Я понимал, что полицейская работа нужная и почетная. Но это в обществе, где честь, справедливость и законность в почете. А когда в обществе честь, совесть и законы направлены против народа, то и полиция становится антинародной и полностью враждебной народу, а это самый главный признак глубокого гниения власти и предвестник революции, первой жертвой которой станет именно полиция, терроризирующая народ. Начальство сразу открестится от нее.
– Это все они, – будут кричать они, – это они не любят народ.
А полицейские, зверствующие с безоружным народом, не понимают, что именно они будут отвечать за исполнение преступных приказов. И все полицейские, которые ходят вокруг в полицейском участке, это уже приговоренные то ли к смерти, то ли к каторге ГУЛага, приближающейся революцией. Они пока не знают, что будет через десять лет, а я знаю, и знаю, что все эти протоколы и медали отрезают мне путь в число строителей нового общества. Даже мое офицерское будущее будет являться основанием для расстрела. Вместе с офицерами и полицейскими первые революционеры будут расстреляны и похоронены в массовых могилах на расстрельных полигонах.
Часам к семи после полудня, предварительно почистив костюм в полицейском участке, я добрался домой. Марфа Никаноровна и Иннокентий Петрович с тревогой ожидали меня.
Марфа Никаноровна очень умная женщина и не бросилась ко мне на шею, соблюдая внешние приличия, хотя все и так догадывались о наших близких отношениях.

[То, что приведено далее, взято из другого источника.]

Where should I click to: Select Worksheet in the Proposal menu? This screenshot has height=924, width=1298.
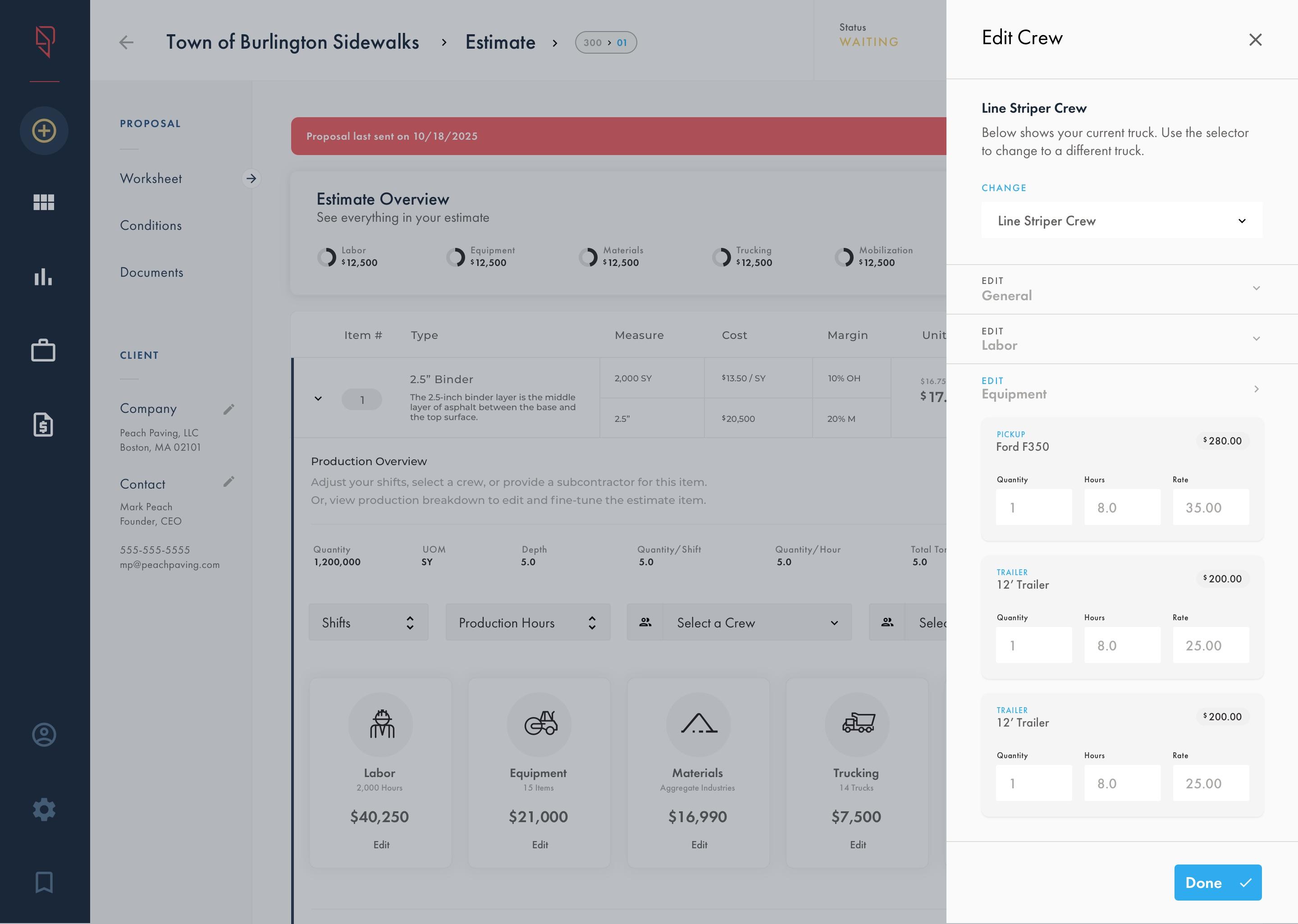click(151, 178)
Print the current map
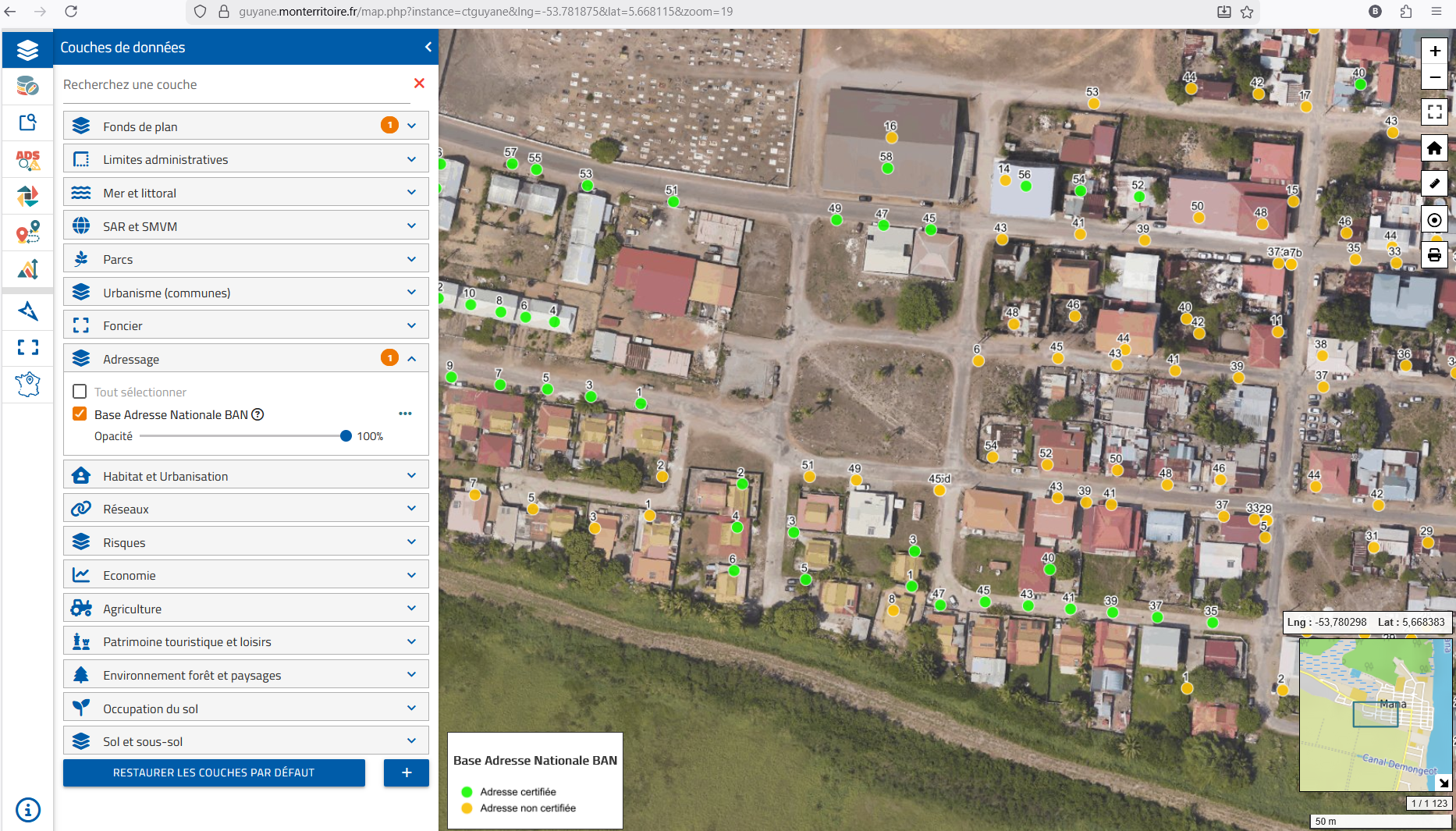This screenshot has height=831, width=1456. pos(1434,255)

– Мы уже наслышаны, – сказал Иннокентий Петрович. – Убитого и раненого доставили к нам. С раненым ничего страшного, будет бегать, а второго наповал. Он даже испугаться не успел. Ничего не чувствуете?
– А что чувствовать? – спросил я. – Все произошло быстро и на расстоянии. Да и мне кажется, что морально я уже давно был готов к этому. А почему, не знаю.

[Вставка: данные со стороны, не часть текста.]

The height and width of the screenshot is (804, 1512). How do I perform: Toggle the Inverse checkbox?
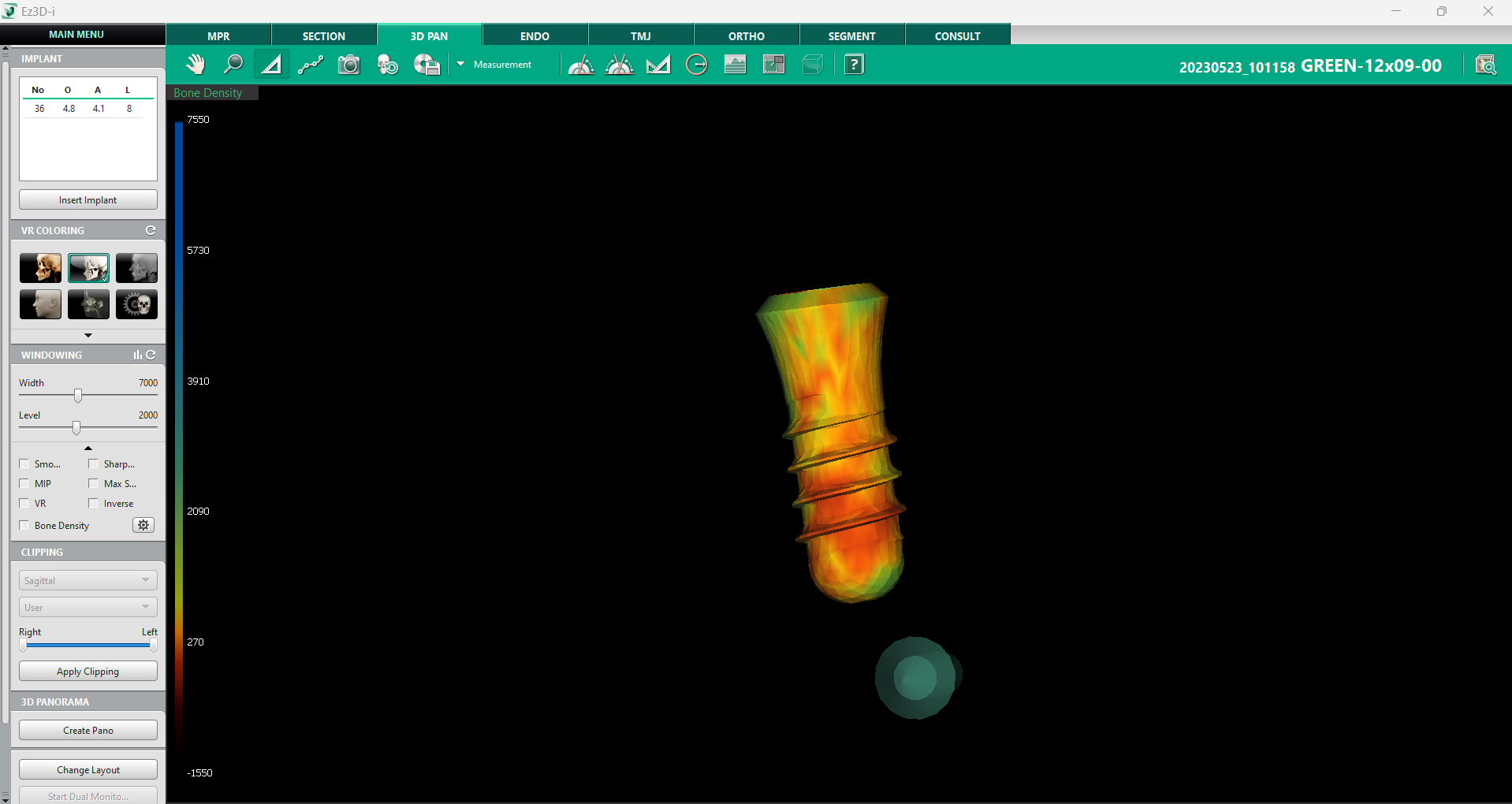[94, 504]
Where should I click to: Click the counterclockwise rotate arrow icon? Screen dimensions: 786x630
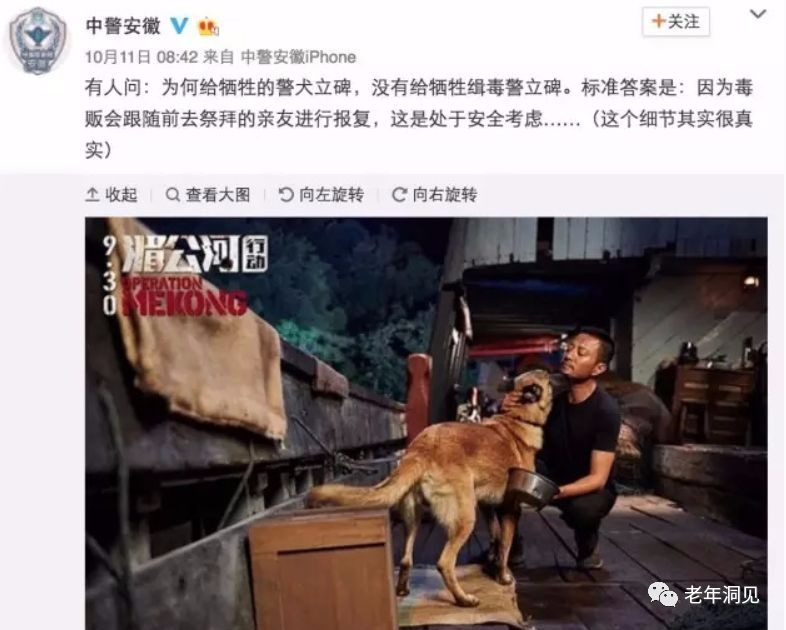coord(286,194)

Чего тут не знать, если все военные училища с первого дня готовят людей к тому, чтобы они могли убивать врагов, защищая свое Отечество, и я учил своих солдат убивать врагов. И тот, кто научит своих солдат убивать, тот будет успешным командиром и полководцем, который сумеет сдержать любого врага и одержать победу в любом сражении.
Вы не замечали, почему в одних боях фашисты триумфально шествовали, а в других боях застревали и не могли сдвинуться ни на шаг?
А все потому, что в первом случае солдаты стреляли не во врага, то есть в человека, а в белый свет как в копеечку. И враг знал, что в него не стреляют, и бесстрашно рвался вперед.
Во втором случае враг видел, что в него стреляют прицельно, что вокруг падают убитыми его товарищи, и он быстро падал на землю, окапывался при помощи своей лопатки, чтобы остаться в живых. Бывали случаи, когда отделение снайперов останавливало атаку полка или батальона превосходящего противника. И так во всех войнах. Третьего не бывает. Либо ты воин, либо ты не воин.
– Ладно, – сказал я, – как говорят у нас: нечего тянуть резину, по рублю и к магазину. Это так, шутка, водка уже стоит в погребке. Режем ветчину, огурчики, помидорчики, и я еще купил кусочек свежей осетрины, сейчас мы ее поджарим и у нас получится отличный стол, чтобы обмыть георгиевскую медаль.
По части рыбы я специалист. Осетрину быстро помыл, нарезал тонкими пластинками и в раскаленное масло на сковородке, благо Марфа Никаноровна уже развела таганок. Тонкие кусочки рыбы жарятся очень быстро, чуть только рыба поменяет цвет. Осетрина из перламутровой должна превратиться в белую, и ее нужно сразу снимать.